Cheguei em casa e vi pela TV as imagens que já circulavam pela Internet: a Presidenta Dilma falando na ONU. E me chamou a atenção não a Dilma, mas as pessoas que estavam na assembléia, sentadas, aplaudindo-a. Claro que cada pessoa tem um histórico de vida que as fez estar ali naquele momento. Possivelmente, um número considerável daquelas pessoas não têm só um histórico de vida individual, mas também familiar... De qualquer forma, são pessoas que em algum momento "começaram a gostar" de flertar com o "poder"... Também elas têm um estilo de vida atípico, que as distingue da grande massa da humanidade, com seu dia-a-dia formatado.

"Coisas erradas" há... em TODOS os lugares! Estou considerando como "erro" o auto-engano, o mentir para si mesmo quanto aos reais objetivo das próprias escolhas... Quantas vezes a gente é induzido a pequenas práticas que são incoerentes com nosso projeto maior de vida e que vão corroendo os nossos alicerces a partir de dentro, a partir do que nos é mais íntimo? Ao nos submetermos, agimos para estabelecer o bem-estar comum ou para manter as condições que garantam o mero exercício do próprio ego até às custas do sacrifício (conscientemente ou não) desse bem-estar comum? Até que ponto, em meio a jogos de interesses e conchavos é possível manter a própria identidade e os objetivos iniciais? Viver não é jogar pôquer ou xadrez.

E isso tudo me lembra uma declaração feita por alguém, anos atrás... Disse que não se conformava em viver como formiguinha e que um dia transformaria o mundo... Essa pessoa está hoje numa posição curiosa, em que não lhe é difícil, ao aprimorar seu domínio sobre alguém em específico, também exercer seu domínio sobre as massas... Bem atípico! E eu observo, de camarote, esse caso atípico, como boa observadora do humano, demasiado humano, que sou... E a questão que me vem é antiga... O que vale ganhar o mundo inteiro e perder a própria alma?Não imagino nada pior do que olhar para dentro de si e não se reconhecer, encontrar apenas um espaço árido, ermo, que progride incessantemente para coincidir com o fim comum a tudo o que vive... Mentira que a solidão é estar sozinho, solidão é estar consigo... Antes assim do que não ter nem a si. A nossa consciência é a única coisa que verdadeiramente é nossa, em cada segundo da nossa existência, e que por isso precisa ser muito, mas muito bem ouvida e preservada.
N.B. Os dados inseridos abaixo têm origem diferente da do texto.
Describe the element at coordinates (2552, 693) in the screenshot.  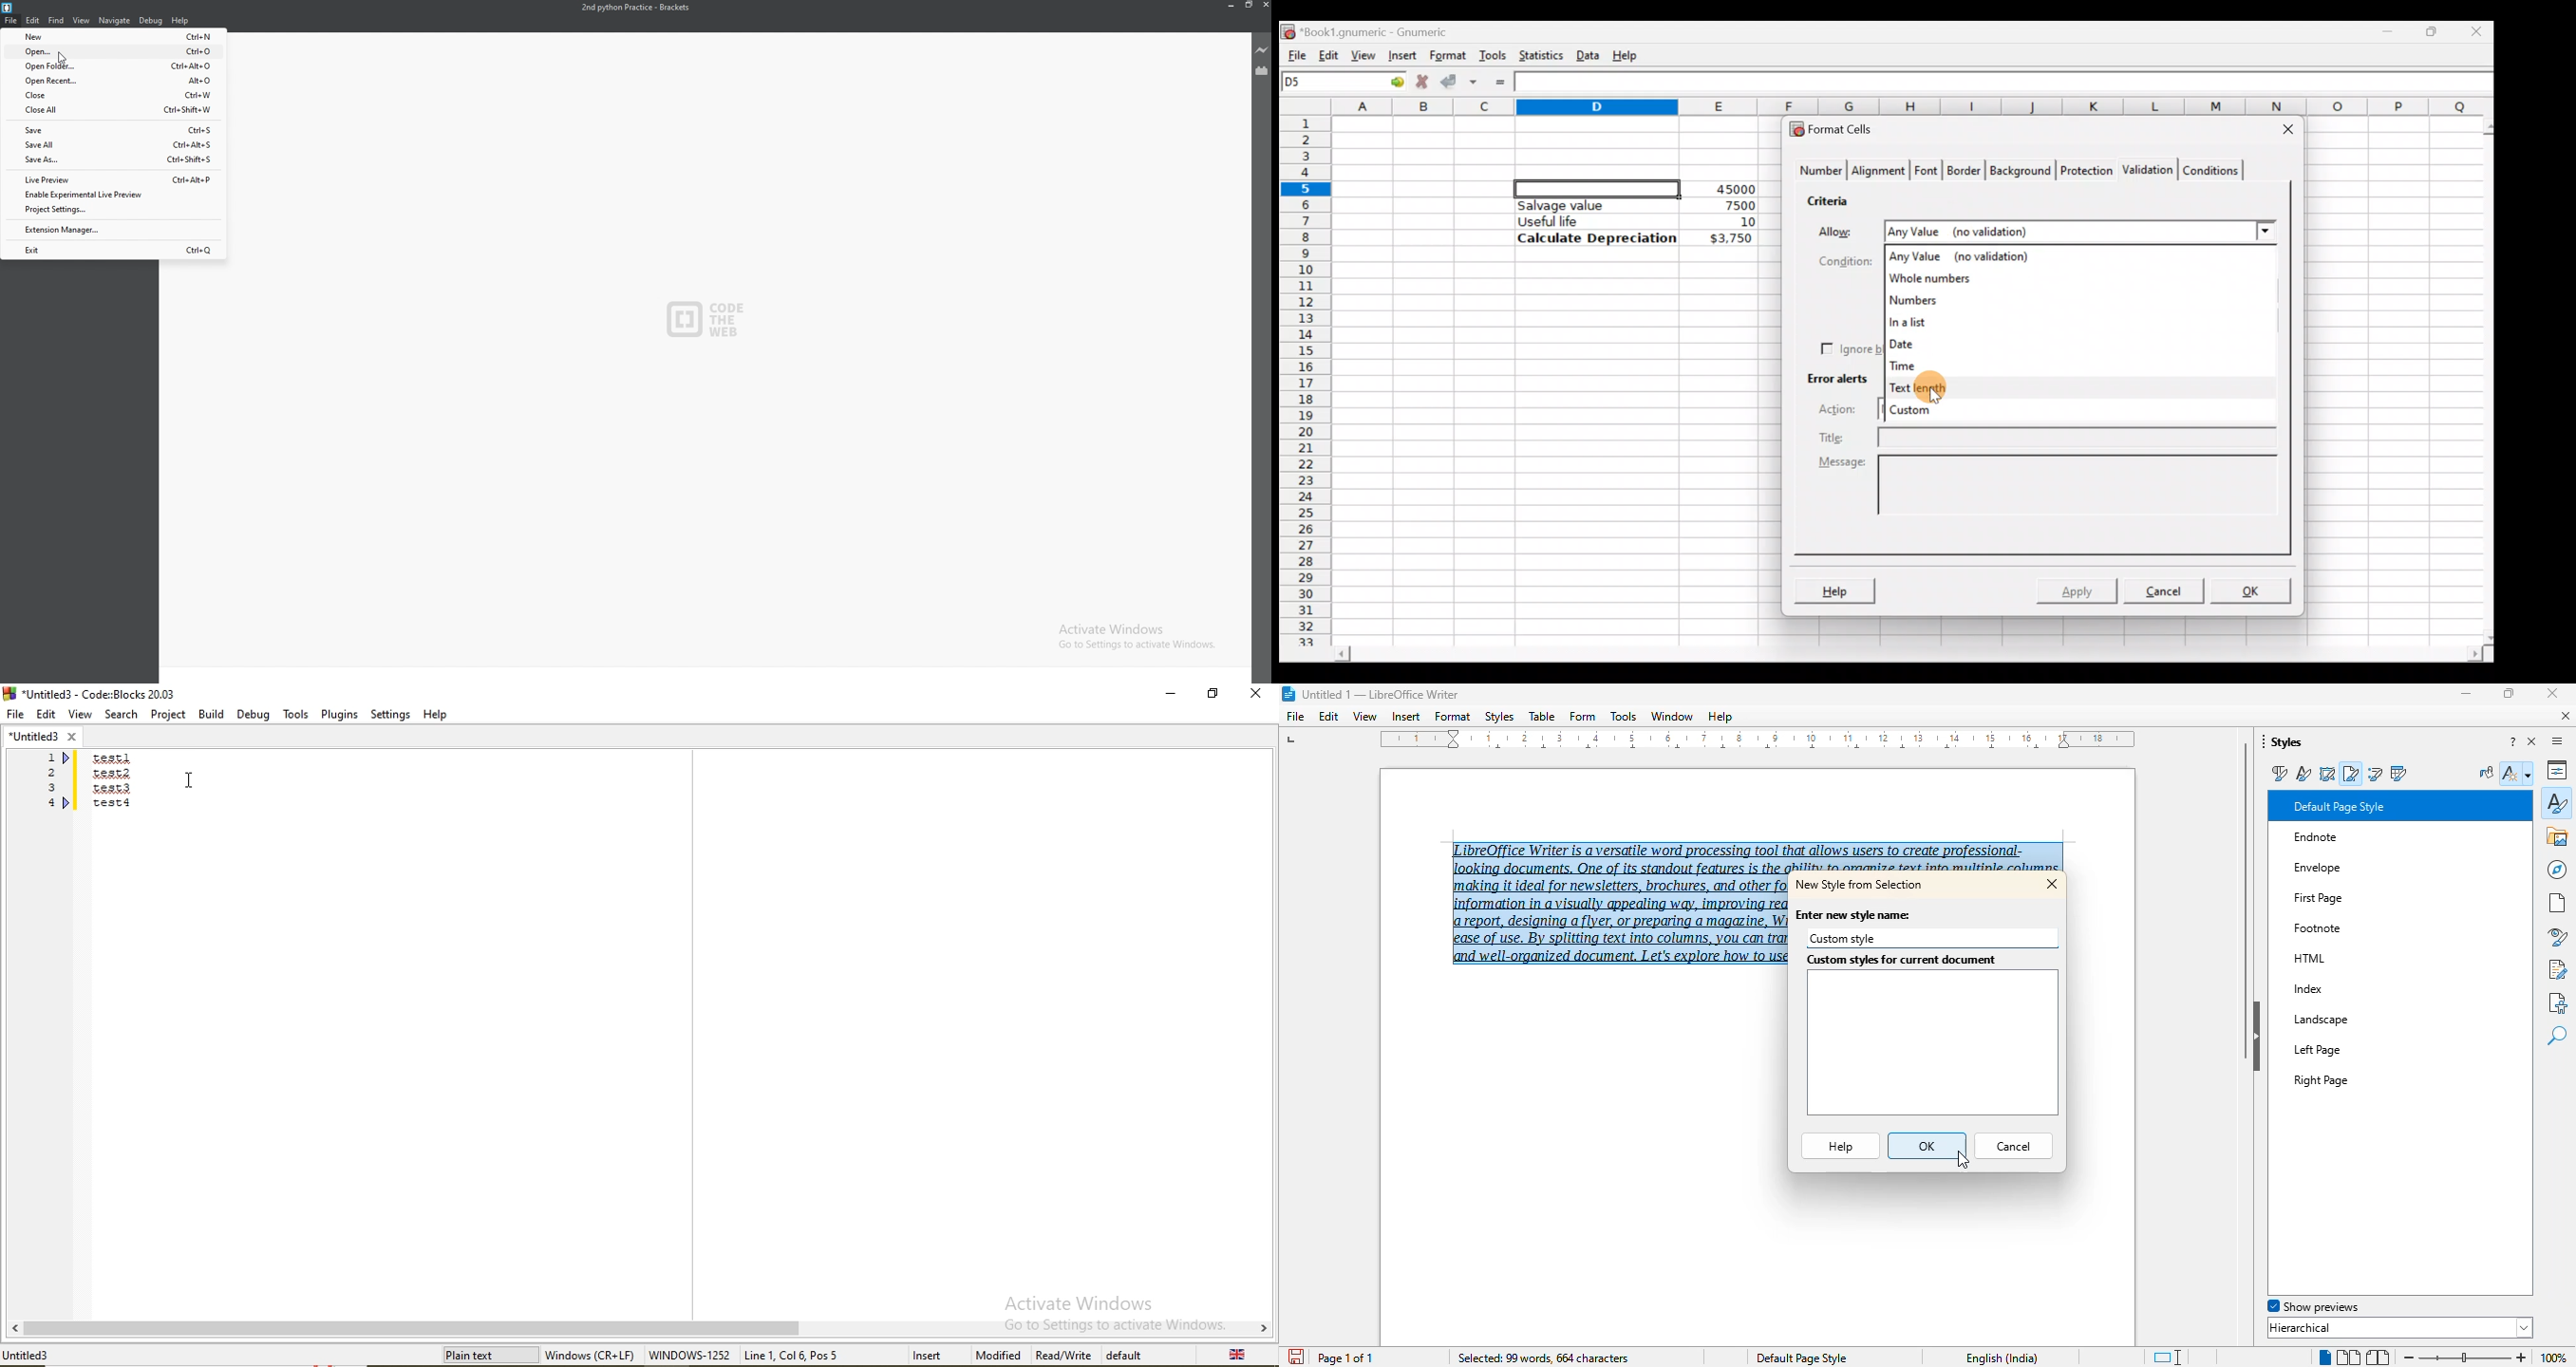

Outro dia, ouvi de uma companheira "Helena, você tem o perfil dos primeiros educadores populares, aqueles que defendiam ideais e iam pra cima dos contrários, mas todos eles chegaram em um momento que não conseguiram mais." Foi o que aconteceu com o meu amigo, que hoje é professor de Filosofia e coordenador de escola.

A gente seria muito mais sábio se não desprezasse a herança histórica que nossos antepassados nos deixaram... Há finais que são erros anunciados tão ancestralmente! São os indivíduos, de fora do rebanho (e existem vários níveis de rebanho, rebanho dentro de rebanho), que realmente impulsionam a transformação do mundo em um trabalho, sim, de formiguinha, de carregar pedras, lentamente.... A transformação é resultado conjunto do trabalho de todas as formiguinhas, algumas mais livres e autárquicas do que outras conseguem ser... E a gente nunca deve esquecer a lição do Nietzsche: a tendência é que os fracos destruam os fortes... Até porque os fortes sempre colaboram tropeçando nas próprias pernas, nos próprios auto-enganos, no próprio ego... Pelo meu lado, estou a ponto de trocar a "ONU" pelo "Jardim de Epicuro".